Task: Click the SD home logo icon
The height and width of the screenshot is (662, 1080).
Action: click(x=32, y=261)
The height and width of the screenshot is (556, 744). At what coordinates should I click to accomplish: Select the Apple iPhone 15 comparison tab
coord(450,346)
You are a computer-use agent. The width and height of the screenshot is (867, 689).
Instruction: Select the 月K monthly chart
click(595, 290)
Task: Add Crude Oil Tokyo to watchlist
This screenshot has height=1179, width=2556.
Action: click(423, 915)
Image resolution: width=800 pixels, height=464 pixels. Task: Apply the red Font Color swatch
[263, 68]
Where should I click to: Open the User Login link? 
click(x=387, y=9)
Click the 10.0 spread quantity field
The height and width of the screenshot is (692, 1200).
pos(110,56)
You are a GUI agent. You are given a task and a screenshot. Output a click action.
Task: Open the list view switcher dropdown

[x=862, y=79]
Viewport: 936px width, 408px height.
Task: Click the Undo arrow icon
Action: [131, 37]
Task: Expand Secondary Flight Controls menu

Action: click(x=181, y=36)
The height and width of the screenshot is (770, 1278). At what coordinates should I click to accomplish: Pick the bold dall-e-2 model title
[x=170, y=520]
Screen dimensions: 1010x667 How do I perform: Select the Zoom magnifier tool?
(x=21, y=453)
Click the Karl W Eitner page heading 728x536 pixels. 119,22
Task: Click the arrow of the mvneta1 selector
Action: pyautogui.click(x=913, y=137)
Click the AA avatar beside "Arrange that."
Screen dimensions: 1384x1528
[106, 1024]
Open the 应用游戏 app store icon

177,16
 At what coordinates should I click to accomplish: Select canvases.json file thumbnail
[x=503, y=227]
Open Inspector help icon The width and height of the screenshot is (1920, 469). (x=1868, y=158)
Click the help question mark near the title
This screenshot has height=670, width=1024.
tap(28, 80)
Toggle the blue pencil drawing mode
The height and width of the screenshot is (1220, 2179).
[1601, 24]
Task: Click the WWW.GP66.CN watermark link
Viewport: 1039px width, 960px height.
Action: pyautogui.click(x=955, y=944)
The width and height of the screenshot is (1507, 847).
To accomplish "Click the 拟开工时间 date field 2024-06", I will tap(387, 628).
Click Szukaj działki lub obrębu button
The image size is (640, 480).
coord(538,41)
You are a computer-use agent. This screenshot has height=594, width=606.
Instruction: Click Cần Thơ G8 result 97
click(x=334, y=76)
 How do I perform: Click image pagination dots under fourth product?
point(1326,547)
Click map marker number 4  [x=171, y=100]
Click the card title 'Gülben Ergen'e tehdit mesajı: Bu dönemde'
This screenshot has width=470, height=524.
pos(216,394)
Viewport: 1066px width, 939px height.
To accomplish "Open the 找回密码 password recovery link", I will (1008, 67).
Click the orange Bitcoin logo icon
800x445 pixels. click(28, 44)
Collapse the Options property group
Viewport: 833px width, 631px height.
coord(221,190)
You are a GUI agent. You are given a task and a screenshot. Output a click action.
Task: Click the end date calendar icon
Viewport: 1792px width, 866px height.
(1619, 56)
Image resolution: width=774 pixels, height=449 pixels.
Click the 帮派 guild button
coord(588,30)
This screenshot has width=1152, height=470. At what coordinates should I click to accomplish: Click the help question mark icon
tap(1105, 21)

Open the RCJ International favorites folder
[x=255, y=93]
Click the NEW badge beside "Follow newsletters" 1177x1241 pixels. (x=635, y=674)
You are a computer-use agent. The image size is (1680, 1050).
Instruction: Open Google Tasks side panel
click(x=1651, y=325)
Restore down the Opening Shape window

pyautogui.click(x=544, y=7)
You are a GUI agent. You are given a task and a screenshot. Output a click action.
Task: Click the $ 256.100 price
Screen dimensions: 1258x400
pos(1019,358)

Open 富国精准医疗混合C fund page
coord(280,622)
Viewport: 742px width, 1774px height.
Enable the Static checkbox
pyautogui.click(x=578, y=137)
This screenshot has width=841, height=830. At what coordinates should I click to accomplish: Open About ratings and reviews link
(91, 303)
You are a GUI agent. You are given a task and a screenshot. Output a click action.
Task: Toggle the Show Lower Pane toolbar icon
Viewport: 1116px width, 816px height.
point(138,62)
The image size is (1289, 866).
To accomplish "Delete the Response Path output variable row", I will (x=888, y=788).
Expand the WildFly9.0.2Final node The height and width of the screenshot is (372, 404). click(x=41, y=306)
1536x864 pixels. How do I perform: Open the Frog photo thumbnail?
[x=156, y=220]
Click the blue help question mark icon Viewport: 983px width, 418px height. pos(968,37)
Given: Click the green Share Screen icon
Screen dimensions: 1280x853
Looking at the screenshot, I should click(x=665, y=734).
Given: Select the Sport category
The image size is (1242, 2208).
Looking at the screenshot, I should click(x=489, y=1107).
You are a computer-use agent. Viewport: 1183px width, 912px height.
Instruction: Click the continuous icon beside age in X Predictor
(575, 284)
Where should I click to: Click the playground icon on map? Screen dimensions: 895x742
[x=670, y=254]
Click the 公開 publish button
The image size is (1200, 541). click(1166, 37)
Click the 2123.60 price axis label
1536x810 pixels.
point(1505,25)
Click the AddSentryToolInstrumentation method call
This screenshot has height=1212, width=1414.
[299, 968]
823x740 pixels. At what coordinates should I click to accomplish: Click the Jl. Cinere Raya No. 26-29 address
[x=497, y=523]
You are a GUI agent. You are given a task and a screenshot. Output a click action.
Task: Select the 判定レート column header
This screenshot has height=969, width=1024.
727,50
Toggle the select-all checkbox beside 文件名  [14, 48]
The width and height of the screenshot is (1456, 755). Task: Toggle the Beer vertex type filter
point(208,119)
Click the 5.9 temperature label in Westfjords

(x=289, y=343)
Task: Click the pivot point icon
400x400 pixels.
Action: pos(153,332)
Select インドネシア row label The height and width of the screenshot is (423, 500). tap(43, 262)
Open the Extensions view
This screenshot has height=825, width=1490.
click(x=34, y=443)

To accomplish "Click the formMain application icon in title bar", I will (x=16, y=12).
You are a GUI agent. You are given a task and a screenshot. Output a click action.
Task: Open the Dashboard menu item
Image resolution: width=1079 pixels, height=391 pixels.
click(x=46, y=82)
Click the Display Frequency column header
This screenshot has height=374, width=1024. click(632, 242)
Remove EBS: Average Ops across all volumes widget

** Exercise directions **
Return an exact copy of the listing above, complete in every line.

** Exercise answer **
Task: Click the SD home logo icon
The height and width of the screenshot is (662, 1080).
Action: click(x=32, y=261)
The height and width of the screenshot is (556, 744). At what coordinates should I click to accomplish: Select the Apple iPhone 15 comparison tab
coord(450,346)
You are a computer-use agent. The width and height of the screenshot is (867, 689).
Instruction: Select the 月K monthly chart
click(595, 290)
Task: Add Crude Oil Tokyo to watchlist
This screenshot has height=1179, width=2556.
Action: click(423, 915)
Image resolution: width=800 pixels, height=464 pixels. Task: Apply the red Font Color swatch
[263, 68]
Where should I click to: Open the User Login link? 
click(x=387, y=9)
Click the 10.0 spread quantity field
The height and width of the screenshot is (692, 1200).
pos(110,56)
You are a GUI agent. You are given a task and a screenshot. Output a click action.
Task: Open the list view switcher dropdown

[x=862, y=79]
Viewport: 936px width, 408px height.
Task: Click the Undo arrow icon
Action: [131, 37]
Task: Expand Secondary Flight Controls menu

Action: click(x=181, y=36)
The height and width of the screenshot is (770, 1278). At what coordinates should I click to accomplish: Pick the bold dall-e-2 model title
[x=170, y=520]
Screen dimensions: 1010x667 How do I perform: Select the Zoom magnifier tool?
(x=21, y=453)
Click the Karl W Eitner page heading 728x536 pixels. 119,22
Task: Click the arrow of the mvneta1 selector
Action: pyautogui.click(x=913, y=137)
Click the AA avatar beside "Arrange that."
Screen dimensions: 1384x1528
[106, 1024]
Open the 应用游戏 app store icon

177,16
 At what coordinates should I click to accomplish: Select canvases.json file thumbnail
[x=503, y=227]
Open Inspector help icon The width and height of the screenshot is (1920, 469). (x=1868, y=158)
Click the help question mark near the title
This screenshot has height=670, width=1024.
tap(28, 80)
Toggle the blue pencil drawing mode
The height and width of the screenshot is (1220, 2179).
[1601, 24]
Task: Click the WWW.GP66.CN watermark link
Viewport: 1039px width, 960px height.
Action: pyautogui.click(x=955, y=944)
The width and height of the screenshot is (1507, 847).
To accomplish "Click the 拟开工时间 date field 2024-06", I will tap(387, 628).
Click Szukaj działki lub obrębu button
The image size is (640, 480).
coord(538,41)
You are a computer-use agent. This screenshot has height=594, width=606.
Instruction: Click Cần Thơ G8 result 97
click(x=334, y=76)
 How do I perform: Click image pagination dots under fourth product?
point(1326,547)
Click map marker number 4  [x=171, y=100]
Click the card title 'Gülben Ergen'e tehdit mesajı: Bu dönemde'
This screenshot has width=470, height=524.
pos(216,394)
Viewport: 1066px width, 939px height.
To accomplish "Open the 找回密码 password recovery link", I will (1008, 67).
Click the orange Bitcoin logo icon
800x445 pixels. click(28, 44)
Collapse the Options property group
Viewport: 833px width, 631px height.
coord(221,190)
You are a GUI agent. You are given a task and a screenshot. Output a click action.
Task: Click the end date calendar icon
Viewport: 1792px width, 866px height.
(1619, 56)
Image resolution: width=774 pixels, height=449 pixels.
Click the 帮派 guild button
coord(588,30)
This screenshot has width=1152, height=470. At what coordinates should I click to accomplish: Click the help question mark icon
tap(1105, 21)

Open the RCJ International favorites folder
[x=255, y=93]
Click the NEW badge beside "Follow newsletters" 1177x1241 pixels. (x=635, y=674)
You are a computer-use agent. The image size is (1680, 1050).
Instruction: Open Google Tasks side panel
click(x=1651, y=325)
Restore down the Opening Shape window

pyautogui.click(x=544, y=7)
You are a GUI agent. You are given a task and a screenshot. Output a click action.
Task: Click the $ 256.100 price
Screen dimensions: 1258x400
pos(1019,358)

Open 富国精准医疗混合C fund page
coord(280,622)
Viewport: 742px width, 1774px height.
Enable the Static checkbox
pyautogui.click(x=578, y=137)
This screenshot has width=841, height=830. At what coordinates should I click to accomplish: Open About ratings and reviews link
(91, 303)
You are a GUI agent. You are given a task and a screenshot. Output a click action.
Task: Toggle the Show Lower Pane toolbar icon
Viewport: 1116px width, 816px height.
point(138,62)
The image size is (1289, 866).
To accomplish "Delete the Response Path output variable row", I will (x=888, y=788).
Expand the WildFly9.0.2Final node The height and width of the screenshot is (372, 404). click(x=41, y=306)
1536x864 pixels. How do I perform: Open the Frog photo thumbnail?
[x=156, y=220]
Click the blue help question mark icon Viewport: 983px width, 418px height. pos(968,37)
Given: Click the green Share Screen icon
Screen dimensions: 1280x853
Looking at the screenshot, I should click(x=665, y=734).
Given: Select the Sport category
The image size is (1242, 2208).
Looking at the screenshot, I should click(x=489, y=1107).
You are a computer-use agent. Viewport: 1183px width, 912px height.
Instruction: Click the continuous icon beside age in X Predictor
(575, 284)
Where should I click to: Click the playground icon on map? Screen dimensions: 895x742
[x=670, y=254]
Click the 公開 publish button
The image size is (1200, 541). click(1166, 37)
Click the 2123.60 price axis label
1536x810 pixels.
point(1505,25)
Click the AddSentryToolInstrumentation method call
This screenshot has height=1212, width=1414.
[299, 968]
823x740 pixels. At what coordinates should I click to accomplish: Click the Jl. Cinere Raya No. 26-29 address
[x=497, y=523]
You are a GUI agent. You are given a task and a screenshot. Output a click action.
Task: Select the 判定レート column header
This screenshot has height=969, width=1024.
727,50
Toggle the select-all checkbox beside 文件名  [14, 48]
The width and height of the screenshot is (1456, 755). Task: Toggle the Beer vertex type filter
point(208,119)
Click the 5.9 temperature label in Westfjords

(x=289, y=343)
Task: Click the pivot point icon
400x400 pixels.
Action: pos(153,332)
Select インドネシア row label The height and width of the screenshot is (423, 500). tap(43, 262)
Open the Extensions view
This screenshot has height=825, width=1490.
click(x=34, y=443)

To accomplish "Click the formMain application icon in title bar", I will (x=16, y=12).
You are a GUI agent. You are given a task and a screenshot. Output a click action.
Task: Open the Dashboard menu item
Image resolution: width=1079 pixels, height=391 pixels.
click(x=46, y=82)
Click the Display Frequency column header
This screenshot has height=374, width=1024. click(632, 242)
Remove EBS: Average Ops across all volumes widget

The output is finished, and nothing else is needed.